Count the lines in the entries below that contain the word "size". Reply with the number alone.

==============================

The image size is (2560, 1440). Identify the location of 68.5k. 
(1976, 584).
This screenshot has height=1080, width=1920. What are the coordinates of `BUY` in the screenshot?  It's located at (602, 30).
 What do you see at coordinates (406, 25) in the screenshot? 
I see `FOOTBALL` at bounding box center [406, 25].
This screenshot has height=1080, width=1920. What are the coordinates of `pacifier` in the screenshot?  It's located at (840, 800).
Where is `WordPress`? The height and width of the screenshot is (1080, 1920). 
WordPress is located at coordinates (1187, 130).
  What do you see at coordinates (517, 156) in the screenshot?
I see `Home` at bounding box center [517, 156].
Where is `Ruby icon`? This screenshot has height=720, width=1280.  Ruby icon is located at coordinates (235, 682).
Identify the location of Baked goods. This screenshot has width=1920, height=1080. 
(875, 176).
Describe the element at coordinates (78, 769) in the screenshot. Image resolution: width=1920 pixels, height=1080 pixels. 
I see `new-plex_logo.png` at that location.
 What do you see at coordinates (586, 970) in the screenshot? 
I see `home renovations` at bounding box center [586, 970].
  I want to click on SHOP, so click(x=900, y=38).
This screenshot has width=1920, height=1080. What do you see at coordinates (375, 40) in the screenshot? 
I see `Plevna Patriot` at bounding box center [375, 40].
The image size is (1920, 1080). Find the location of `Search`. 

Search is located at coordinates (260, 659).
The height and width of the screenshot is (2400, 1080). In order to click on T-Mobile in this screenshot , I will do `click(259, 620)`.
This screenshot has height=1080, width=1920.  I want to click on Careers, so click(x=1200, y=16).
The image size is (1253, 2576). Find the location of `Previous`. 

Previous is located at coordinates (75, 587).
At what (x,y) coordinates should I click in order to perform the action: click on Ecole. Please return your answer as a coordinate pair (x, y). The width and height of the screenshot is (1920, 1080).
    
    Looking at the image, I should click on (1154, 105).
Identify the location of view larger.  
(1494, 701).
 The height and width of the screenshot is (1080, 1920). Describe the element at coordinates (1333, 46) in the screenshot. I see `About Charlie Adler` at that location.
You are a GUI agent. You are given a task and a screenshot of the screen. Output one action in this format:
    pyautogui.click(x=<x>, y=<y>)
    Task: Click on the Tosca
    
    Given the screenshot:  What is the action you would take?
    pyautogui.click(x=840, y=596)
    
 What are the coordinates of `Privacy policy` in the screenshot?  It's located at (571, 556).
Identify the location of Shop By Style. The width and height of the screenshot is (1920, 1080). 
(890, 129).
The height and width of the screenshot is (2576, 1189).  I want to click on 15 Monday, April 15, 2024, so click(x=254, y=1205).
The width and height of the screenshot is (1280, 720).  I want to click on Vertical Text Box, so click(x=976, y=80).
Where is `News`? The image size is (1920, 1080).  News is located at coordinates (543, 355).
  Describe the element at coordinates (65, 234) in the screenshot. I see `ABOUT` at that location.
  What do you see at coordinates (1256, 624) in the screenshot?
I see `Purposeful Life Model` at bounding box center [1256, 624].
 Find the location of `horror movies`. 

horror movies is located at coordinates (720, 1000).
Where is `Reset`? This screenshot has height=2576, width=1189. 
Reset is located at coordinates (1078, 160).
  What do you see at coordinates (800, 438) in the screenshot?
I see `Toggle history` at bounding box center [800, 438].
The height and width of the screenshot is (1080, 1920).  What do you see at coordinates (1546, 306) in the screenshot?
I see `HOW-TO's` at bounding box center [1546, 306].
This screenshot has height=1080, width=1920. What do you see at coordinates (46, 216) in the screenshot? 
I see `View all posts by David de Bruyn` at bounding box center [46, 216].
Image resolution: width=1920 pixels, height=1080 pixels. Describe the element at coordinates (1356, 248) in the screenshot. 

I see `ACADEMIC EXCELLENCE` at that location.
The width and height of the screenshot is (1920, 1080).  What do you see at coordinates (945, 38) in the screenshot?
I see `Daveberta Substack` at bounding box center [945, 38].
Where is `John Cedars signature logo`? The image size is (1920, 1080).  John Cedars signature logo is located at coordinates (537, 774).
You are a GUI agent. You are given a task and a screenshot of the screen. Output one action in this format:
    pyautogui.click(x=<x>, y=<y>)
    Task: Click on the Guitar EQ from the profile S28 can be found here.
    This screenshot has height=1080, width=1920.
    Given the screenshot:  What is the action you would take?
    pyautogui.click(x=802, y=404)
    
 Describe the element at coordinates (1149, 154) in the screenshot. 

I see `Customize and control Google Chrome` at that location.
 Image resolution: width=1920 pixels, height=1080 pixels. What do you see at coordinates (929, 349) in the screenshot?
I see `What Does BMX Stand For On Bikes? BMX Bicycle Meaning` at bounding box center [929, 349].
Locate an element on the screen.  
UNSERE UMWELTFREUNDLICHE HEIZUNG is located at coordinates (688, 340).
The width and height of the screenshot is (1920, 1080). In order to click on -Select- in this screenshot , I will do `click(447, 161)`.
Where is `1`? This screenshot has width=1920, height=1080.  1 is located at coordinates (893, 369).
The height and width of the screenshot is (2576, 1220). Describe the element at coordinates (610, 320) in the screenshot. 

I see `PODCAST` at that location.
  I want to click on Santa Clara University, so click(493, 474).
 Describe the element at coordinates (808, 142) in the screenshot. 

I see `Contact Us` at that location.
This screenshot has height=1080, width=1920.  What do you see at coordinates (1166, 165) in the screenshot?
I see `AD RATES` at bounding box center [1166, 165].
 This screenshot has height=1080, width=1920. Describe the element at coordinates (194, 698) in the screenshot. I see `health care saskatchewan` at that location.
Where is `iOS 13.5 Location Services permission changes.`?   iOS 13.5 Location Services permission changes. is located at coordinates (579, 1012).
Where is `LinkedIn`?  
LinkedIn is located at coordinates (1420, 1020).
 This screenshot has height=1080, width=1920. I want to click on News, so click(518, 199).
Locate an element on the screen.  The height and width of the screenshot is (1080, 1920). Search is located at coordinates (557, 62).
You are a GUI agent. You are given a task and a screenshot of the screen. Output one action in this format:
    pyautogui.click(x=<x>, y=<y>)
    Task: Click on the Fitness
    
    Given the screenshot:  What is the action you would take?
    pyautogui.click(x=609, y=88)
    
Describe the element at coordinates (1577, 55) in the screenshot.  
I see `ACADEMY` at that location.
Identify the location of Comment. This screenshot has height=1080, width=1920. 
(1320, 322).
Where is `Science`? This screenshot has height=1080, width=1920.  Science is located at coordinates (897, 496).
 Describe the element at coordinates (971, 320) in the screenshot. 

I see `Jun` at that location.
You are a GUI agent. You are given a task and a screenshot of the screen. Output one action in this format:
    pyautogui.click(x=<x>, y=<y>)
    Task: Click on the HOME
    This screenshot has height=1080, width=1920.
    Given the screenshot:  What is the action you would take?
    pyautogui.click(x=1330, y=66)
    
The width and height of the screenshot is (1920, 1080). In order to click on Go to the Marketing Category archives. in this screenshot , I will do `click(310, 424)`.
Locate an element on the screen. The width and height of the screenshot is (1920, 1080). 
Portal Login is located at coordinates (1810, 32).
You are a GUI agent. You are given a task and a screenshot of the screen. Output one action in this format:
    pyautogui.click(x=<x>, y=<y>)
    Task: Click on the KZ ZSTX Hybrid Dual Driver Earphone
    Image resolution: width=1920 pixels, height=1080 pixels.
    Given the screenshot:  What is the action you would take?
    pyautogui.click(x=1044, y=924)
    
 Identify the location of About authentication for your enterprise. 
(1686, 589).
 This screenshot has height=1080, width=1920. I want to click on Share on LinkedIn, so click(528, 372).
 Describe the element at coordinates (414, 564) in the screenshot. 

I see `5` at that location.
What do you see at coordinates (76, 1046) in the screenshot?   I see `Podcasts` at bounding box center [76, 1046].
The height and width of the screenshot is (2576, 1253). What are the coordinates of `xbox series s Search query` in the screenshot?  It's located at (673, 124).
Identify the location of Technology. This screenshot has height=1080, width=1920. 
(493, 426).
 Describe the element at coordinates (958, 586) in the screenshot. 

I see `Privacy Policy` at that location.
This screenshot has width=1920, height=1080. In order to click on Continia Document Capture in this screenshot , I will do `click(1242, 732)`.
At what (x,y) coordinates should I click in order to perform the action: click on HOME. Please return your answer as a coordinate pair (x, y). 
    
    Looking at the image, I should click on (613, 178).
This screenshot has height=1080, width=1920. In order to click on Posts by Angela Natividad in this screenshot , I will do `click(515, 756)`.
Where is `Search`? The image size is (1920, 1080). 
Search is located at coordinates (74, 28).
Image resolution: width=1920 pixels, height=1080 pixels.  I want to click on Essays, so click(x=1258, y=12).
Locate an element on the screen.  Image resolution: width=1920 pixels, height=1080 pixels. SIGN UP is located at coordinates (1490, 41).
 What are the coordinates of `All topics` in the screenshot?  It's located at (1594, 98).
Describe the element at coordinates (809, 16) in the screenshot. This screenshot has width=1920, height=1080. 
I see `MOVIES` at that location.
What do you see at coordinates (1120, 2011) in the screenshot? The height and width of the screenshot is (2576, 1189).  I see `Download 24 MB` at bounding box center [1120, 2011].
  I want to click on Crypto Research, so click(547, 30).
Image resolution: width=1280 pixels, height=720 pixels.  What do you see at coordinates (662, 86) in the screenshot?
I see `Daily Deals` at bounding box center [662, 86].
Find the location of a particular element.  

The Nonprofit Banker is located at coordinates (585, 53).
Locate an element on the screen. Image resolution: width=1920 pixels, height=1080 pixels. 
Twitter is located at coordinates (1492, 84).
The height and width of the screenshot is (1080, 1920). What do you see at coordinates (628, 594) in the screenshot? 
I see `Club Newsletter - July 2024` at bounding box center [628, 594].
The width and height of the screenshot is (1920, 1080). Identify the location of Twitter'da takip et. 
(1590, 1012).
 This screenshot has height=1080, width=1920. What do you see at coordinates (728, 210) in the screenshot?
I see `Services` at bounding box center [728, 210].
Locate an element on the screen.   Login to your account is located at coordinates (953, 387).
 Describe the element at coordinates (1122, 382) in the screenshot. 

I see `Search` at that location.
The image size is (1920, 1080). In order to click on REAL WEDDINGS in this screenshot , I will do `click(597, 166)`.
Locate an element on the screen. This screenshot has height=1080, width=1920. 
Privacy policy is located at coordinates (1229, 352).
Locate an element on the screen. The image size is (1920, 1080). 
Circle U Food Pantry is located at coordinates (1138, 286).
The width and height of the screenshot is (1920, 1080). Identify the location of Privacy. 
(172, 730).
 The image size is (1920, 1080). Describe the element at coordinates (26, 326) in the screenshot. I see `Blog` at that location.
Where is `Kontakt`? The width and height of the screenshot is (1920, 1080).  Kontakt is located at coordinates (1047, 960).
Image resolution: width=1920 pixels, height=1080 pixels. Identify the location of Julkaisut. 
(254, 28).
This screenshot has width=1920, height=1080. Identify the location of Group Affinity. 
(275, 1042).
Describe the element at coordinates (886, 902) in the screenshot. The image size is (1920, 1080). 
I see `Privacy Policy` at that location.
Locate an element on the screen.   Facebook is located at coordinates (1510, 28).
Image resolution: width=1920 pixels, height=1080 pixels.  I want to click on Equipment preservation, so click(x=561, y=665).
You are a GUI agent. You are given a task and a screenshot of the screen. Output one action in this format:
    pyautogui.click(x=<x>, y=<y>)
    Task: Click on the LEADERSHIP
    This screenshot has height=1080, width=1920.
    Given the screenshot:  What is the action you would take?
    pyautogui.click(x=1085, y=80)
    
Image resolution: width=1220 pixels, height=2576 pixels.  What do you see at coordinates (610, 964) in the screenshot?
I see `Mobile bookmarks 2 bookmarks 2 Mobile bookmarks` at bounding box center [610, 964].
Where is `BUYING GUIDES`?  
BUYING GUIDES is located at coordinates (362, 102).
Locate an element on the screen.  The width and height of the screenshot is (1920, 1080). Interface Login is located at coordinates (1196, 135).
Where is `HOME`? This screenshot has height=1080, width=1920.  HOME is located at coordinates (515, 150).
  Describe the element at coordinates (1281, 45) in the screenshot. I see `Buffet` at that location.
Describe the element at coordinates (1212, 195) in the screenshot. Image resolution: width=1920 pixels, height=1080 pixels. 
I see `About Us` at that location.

==============================

**SOLUTION:**
10